(Source records)
========================

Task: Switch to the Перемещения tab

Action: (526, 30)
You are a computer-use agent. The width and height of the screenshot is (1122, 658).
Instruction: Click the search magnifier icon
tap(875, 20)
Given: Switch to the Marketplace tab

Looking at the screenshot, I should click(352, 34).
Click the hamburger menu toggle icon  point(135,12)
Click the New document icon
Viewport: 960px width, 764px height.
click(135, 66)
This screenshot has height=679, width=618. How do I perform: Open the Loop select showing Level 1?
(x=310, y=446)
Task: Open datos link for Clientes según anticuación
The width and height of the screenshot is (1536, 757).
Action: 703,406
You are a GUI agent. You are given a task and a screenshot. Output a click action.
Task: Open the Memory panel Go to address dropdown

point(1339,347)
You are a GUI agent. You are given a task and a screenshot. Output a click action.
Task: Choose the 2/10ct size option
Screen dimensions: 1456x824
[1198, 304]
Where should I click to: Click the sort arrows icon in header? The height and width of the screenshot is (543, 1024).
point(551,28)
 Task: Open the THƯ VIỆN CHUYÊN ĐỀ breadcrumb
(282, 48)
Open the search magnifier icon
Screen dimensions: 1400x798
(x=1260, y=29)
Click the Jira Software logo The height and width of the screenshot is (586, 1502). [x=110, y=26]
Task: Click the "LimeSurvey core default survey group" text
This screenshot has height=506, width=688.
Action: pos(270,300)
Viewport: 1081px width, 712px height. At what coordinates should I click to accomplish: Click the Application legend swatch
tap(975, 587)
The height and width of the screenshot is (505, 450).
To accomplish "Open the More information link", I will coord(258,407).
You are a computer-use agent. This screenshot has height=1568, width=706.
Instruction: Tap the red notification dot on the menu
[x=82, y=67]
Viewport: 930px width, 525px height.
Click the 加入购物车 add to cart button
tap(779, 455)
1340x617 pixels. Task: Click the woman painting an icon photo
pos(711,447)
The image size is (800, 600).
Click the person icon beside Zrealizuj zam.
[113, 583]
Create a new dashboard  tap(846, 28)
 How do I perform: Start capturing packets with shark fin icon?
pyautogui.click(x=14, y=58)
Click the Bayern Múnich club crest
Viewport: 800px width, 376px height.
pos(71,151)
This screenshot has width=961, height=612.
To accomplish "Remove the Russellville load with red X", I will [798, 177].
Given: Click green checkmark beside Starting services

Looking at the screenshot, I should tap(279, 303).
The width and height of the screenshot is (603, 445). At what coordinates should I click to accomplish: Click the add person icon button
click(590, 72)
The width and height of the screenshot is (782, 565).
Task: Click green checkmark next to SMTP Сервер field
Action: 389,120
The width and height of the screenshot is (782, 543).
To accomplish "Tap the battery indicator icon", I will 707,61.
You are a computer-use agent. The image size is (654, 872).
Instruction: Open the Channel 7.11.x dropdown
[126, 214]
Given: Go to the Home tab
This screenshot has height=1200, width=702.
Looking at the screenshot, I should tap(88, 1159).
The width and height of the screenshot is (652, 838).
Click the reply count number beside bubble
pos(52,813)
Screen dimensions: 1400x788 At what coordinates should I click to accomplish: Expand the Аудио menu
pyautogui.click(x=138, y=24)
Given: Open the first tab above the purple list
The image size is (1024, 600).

========================

TASK: Extract each line holding the word "size" from the records.

RESPONSE TO THE EXERCISE:
Task: Choose the 2/10ct size option
The image size is (800, 600).
You are a computer-use agent. The image size is (654, 872).
The image size is (1024, 600).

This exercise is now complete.